We had our semi-regular breakfast lecture this morning-- one of the residents gives a talk to all of the interns about a recent patient issue, things we should keep in mind when a patient presents with a certain set of symptoms.... It's pretty standard stuff, sometimes the talks are interesting, sometimes they're less interesting, and either way we get free bagels.

My point isn't about the talk though. I get there and sit down, and sitting next to me is an intern I've gotten to know a little bit, he's on night float this cycle, so he's working overnight six nights a week... but I remembered talking to him the other day, and he said he was off Tuesday night into Wednesday. Which means he didn't need to be in the hospital this morning. Which means he didn't need to be at this lecture (they're useful enough, but it's not like they're some important thing-- we're not expected to show up if we're off, and a lot of people skip them even when they're not).

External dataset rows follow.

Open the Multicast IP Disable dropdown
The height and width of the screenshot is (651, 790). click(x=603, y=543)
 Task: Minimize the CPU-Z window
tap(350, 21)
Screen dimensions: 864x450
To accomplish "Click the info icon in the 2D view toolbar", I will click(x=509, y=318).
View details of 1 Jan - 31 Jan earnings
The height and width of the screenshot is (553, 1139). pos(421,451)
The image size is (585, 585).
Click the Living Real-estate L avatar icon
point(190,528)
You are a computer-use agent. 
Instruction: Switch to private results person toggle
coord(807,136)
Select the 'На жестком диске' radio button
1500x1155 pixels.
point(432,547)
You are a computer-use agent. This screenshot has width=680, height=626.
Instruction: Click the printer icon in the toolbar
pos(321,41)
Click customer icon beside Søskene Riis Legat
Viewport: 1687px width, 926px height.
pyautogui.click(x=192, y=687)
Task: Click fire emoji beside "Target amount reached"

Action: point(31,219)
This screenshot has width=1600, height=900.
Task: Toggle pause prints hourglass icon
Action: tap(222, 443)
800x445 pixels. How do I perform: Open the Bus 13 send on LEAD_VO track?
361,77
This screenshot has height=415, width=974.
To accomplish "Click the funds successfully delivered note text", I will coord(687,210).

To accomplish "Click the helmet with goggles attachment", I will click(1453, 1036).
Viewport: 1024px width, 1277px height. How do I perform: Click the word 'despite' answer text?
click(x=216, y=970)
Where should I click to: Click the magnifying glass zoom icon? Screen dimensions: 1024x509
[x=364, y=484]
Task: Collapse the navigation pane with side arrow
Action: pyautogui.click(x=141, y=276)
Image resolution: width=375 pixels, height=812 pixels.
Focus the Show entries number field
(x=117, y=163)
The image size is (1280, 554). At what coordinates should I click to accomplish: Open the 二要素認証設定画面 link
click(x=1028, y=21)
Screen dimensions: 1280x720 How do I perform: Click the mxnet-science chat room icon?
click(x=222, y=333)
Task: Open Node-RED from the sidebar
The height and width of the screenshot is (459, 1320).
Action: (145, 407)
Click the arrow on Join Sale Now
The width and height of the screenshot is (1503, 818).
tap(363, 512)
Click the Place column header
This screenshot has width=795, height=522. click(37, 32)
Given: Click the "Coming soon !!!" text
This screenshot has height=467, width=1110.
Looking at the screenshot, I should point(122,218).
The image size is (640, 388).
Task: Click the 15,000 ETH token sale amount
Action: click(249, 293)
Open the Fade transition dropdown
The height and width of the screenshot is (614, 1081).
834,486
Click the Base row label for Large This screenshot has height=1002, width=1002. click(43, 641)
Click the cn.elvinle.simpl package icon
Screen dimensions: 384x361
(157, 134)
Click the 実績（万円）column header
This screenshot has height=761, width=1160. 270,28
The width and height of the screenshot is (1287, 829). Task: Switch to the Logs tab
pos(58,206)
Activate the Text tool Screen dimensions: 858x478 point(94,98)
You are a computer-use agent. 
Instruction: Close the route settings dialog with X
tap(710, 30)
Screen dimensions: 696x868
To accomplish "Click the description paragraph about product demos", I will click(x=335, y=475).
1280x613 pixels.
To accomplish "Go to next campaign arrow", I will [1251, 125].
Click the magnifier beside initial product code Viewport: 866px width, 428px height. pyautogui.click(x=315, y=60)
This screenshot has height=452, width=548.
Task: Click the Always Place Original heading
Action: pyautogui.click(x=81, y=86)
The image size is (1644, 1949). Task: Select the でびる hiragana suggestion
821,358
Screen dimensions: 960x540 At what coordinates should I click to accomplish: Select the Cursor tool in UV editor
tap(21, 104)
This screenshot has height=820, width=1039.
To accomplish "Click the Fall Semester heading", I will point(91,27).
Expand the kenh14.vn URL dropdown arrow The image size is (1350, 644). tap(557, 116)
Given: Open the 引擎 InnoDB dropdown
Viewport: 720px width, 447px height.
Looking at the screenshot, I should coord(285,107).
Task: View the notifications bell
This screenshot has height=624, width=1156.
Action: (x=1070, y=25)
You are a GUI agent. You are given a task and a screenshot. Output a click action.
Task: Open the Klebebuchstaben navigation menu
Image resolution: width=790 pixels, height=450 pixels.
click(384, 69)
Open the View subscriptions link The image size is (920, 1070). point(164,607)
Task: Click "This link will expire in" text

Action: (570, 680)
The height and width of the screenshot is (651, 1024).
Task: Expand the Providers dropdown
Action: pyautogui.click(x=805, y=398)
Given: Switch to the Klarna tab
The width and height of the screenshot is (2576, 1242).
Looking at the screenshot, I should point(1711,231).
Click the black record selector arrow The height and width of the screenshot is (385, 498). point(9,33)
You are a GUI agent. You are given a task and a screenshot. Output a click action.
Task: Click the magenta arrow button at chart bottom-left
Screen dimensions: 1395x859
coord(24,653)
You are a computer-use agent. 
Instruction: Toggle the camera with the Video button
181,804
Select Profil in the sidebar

"What are you doing here?" I asked. "I thought you had the night off."

"I did. But I figured I'd come in anyway, free breakfast and everything."

"You're here six nights a week-- and the one day you're off, you come in just for fun?"

"I was awake anyway."

"And this is what you felt like doing?"

"I guess."

See, this is why I'm never going to be the perfect intern, and I'm never going to be the perfect doctor. I know I've complained before that I don't have nearly enough going on in my life, and don't always have a lot lined up on my days off-- but there's no way I would ever be choosing to come into the hospital if I don't have to be here. There's no way I would spend my day off at morning lecture. I would rather be in my apartment staring at the wall than in the hospital on my day off. I would rather go take a drive aimlessly around a random suburb, mindlessly killing time, than come into the hospital on my day off and go to a lecture. And if I did somehow find myself here on a day off, due to some pathetic circumstance where I desperately needed a free breakfast and all the stores in the world were closed and I had no ingredients at home with which to make anything at all-- then there's no way I would admit that I was here on my day off. I'd at least make up a story about switching days off, or getting called in for an emergency, or needing to meet with someone about something, or working on research, or leaving my beeper in my locker, or ANYTHING to avoid having to admit that I have so little going on in my life that I would choose to voluntarily come in on the one day off I have in a week, to eat a stale bagel and listen to a resident talk about thrush.

It's not even like this is a social activity. I can see maybe coming in if this was something where you get to talk to other people, where you can pretend you have friends and have some social interaction. But it's a lecture. The minute at the beginning when you sit down and the minute at the end before everyone runs back to their patients is all you get. This is not a fun event. It's not torture, but it's not something anyone should choose to attend if they don't have to.

Except maybe everyone else thinks it's fun. Maybe everyone else gets something out of this that I don't. Maybe everyone else is more interested, more committed, better at this than I am. I'm doing my job, I'm doing okay at it. But it's a job, it's not a passion, it's not a calling. Maybe medicine in the general sense is-- I haven't totally lost what drove me here to begin with-- but intern year, working on the hospital floors, doing the scut-work, writing patient notes, supervising med students-- this is a job, no more and no less. And on my day off, I don't want to be here.

1 comment:

  1. I think he is the anomoly and not you. But maybe he's lonley and depressed and just needed to be around people, or maybe the work keeps his mind of the issues in his own life.